* _Text extract_:
------------
As the sample is fair and representative of the population, various hypothesis tests can be performed on the sample.

The idea is that various inferential statistical tests can explain the characteristics of the population.

The issue with this approach is that the generalization solely depends on the quality of the sample. If the sample is not fair and representative of the population, the inferences drawn from it about the population will also be incorrect, which can severely affect the decision(s) based on its downstream.

Another issue is that it’s difficult to generalize across all time. For example, collecting a sample again next year will be required as the population keeps evolving and changing. Therefore the sampling processes should be repeatable and feasible.

To resolve all these issues, the detailed discussion on sampling done so far and the knowledge of sampling methods in research are useful.

Types of Sampling

There are multiple sampling techniques in statistics. All these techniques can be divided into two categories providing us with two types of sampling –

1. Probability Sampling
2. Non-Probability Sampling

Probability sampling utilizes random selection based on one or more criteria so that all the eligible candidates in the population have an equal and fair chance to be included in the sample. While costly, this method has a higher chance of accurately representing the population.

Non-Probability sampling is where random selection is replaced with the subjective judgment of the researchers. In this sampling method, the sampling frame doesn’t contain all of the individuals of the population, or not all subjects have an equal probability of making the sample. While this method is less stringent, it requires a high level of expertise from the researchers.

Probability vs. Non-probability Sampling

Let’s now understand the difference between these two types of sampling methods. Look at the table below to understand the major differences between these two methods of sampling.

As you can see, there are significant differences between these two methods of drawing samples. To understand these methods better, let’s explore the various sampling techniques under each type.

Probability Sampling Methods

Probability sampling methods perform random sampling based on some criteria such that all subjects have equal chances of making it to the sample. There are five most common forms of probability sampling.

#1. Simple random sampling

It’s the most simple, reliable, time and resource-saving sampling technique of the many probability sampling types. Here the individuals are selected randomly from the population, with each having the same probability of being chosen.

For example, we assign each of the 2000 employees in a company a number and select 100 employees randomly from the company using a random number generator program.

#2. Systematic random sampling

It is similar to the simple random sampling method but is easier and less time-consuming as the range is predefined. In this method, subjects in the population are randomly ordered (with respect to the characteristics being measured), and a random starting point is picked. Then subjects are selected at regular intervals to achieve the determined sample size.
------------
* _Listed records_:

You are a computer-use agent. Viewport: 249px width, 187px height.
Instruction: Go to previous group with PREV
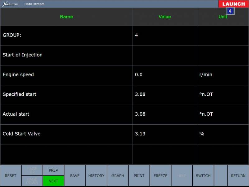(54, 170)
------------
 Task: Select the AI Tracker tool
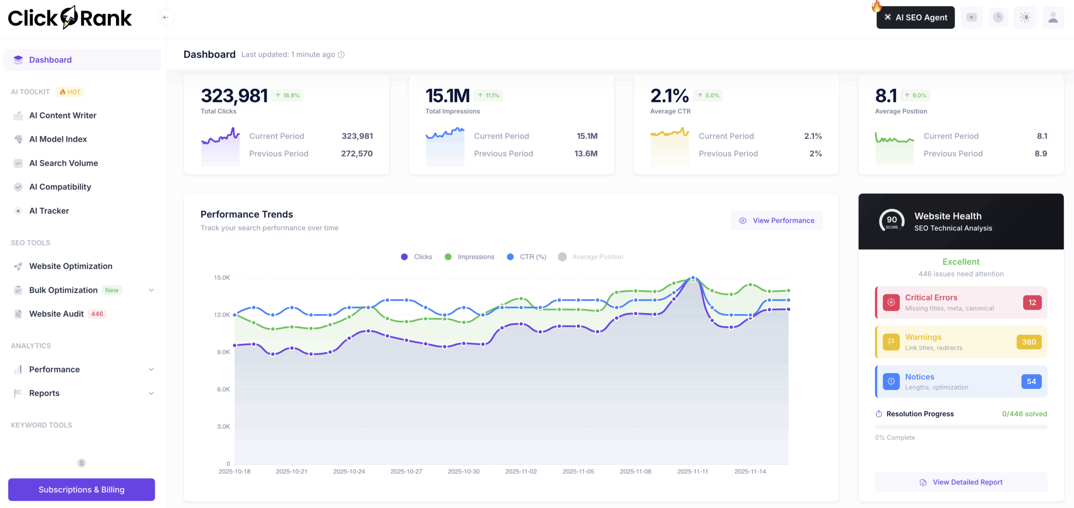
------------
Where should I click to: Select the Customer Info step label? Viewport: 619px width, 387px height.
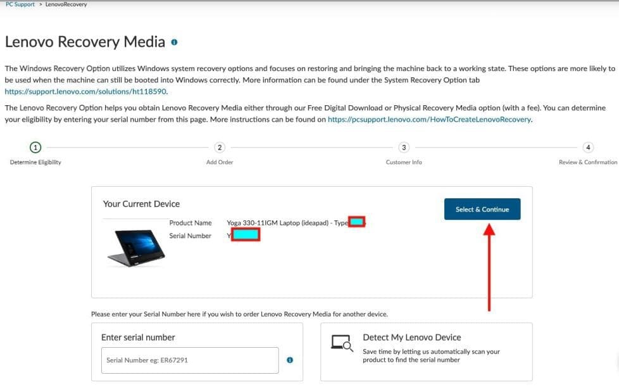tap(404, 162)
------------
* _List of tasks_:
1. Put the stretch of the entries from the line containing "Where should I" through the line containing "tap(404, 162)" into a JSON list of strings, one string per line and no blank lines. Omit the pictures.
2. Write the next part of the text on sampling methods, picking up right after its final sentence.

* _Results for each task_:
1.
[
  "Where should I click to: Select the Customer Info step label? Viewport: 619px width, 387px height.",
  "tap(404, 162)"
]

2.
#3. Stratified random sampling

Under stratified sampling, the population is divided into smaller strata (groups) that are-

• Homogeneous based on some characteristics but differ in many other important ways
• Don’t overlap each other
• Represent an entire population.

The samples are then drawn from each of these groups in proportion to the size of those groups.

To analyze the income of people in a small town having 1000 people belonging to different ages, you create groups in the population.

#4. Cluster sampling

In cluster sampling, the population is divided into sections (clusters), but each section needs to have similar characteristics to the whole sample.

Random selection is then conducted to select these clusters whose elements are used to create the sample. This process is known as a single-stage cluster.

If, after this process, the elements are randomly selected from each of these clusters to form the sample, then such a method is known as two-stage cluster sampling.

For example, a bank has 200 branches nationwide and would like to know the average amount deposited.

Rather than performing random sampling on each branch, the branches are divided into forty clusters, each having five branches. You then randomly select 10 clusters.

The information of client deposits in these 10 clusters * 5 branches = 50 branches will form the sample.

This is an example of a one-stage sampling. If you go further and randomly select the clients on each of these 10 clusters, you will perform two-stage cluster sampling.

Also read: Clustering Methods and Applications

#5. Multi-stage sampling

Multistage sampling amalgamates all the probabilistic sampling techniques discussed so far.

Here the population is divided into clusters, and each cluster is divided and grouped into strata based on similar characteristics.

Then, one or more clusters are selected randomly from each stratum, and the process repeats until the cluster cannot be divided.

Example: We divide a county’s population into states, cities, towns, and districts, and merge all areas with similar characteristics to form a strata.

Non-probability Sampling Techniques

Non-Probability sampling methods perform sampling based on the researcher’s subjective judgment where all subjects don’t have an equal chance of making it to the sample.

While there are many non-probability sampling types of techniques, such as Model Instance sampling, Expert sampling, Heterogeneity sampling, etc., the five most common forms of non-probability sampling are discussed below.

#1. Convenience/accidental/haphazard sampling

It’s a very common form of sampling where surveyors collect information from individuals in malls, streets, etc.

As it’s extremely easy to reach out to individuals, this sampling technique is known as convenience sampling. Representativeness is not a factor, and researchers cannot select the sample elements.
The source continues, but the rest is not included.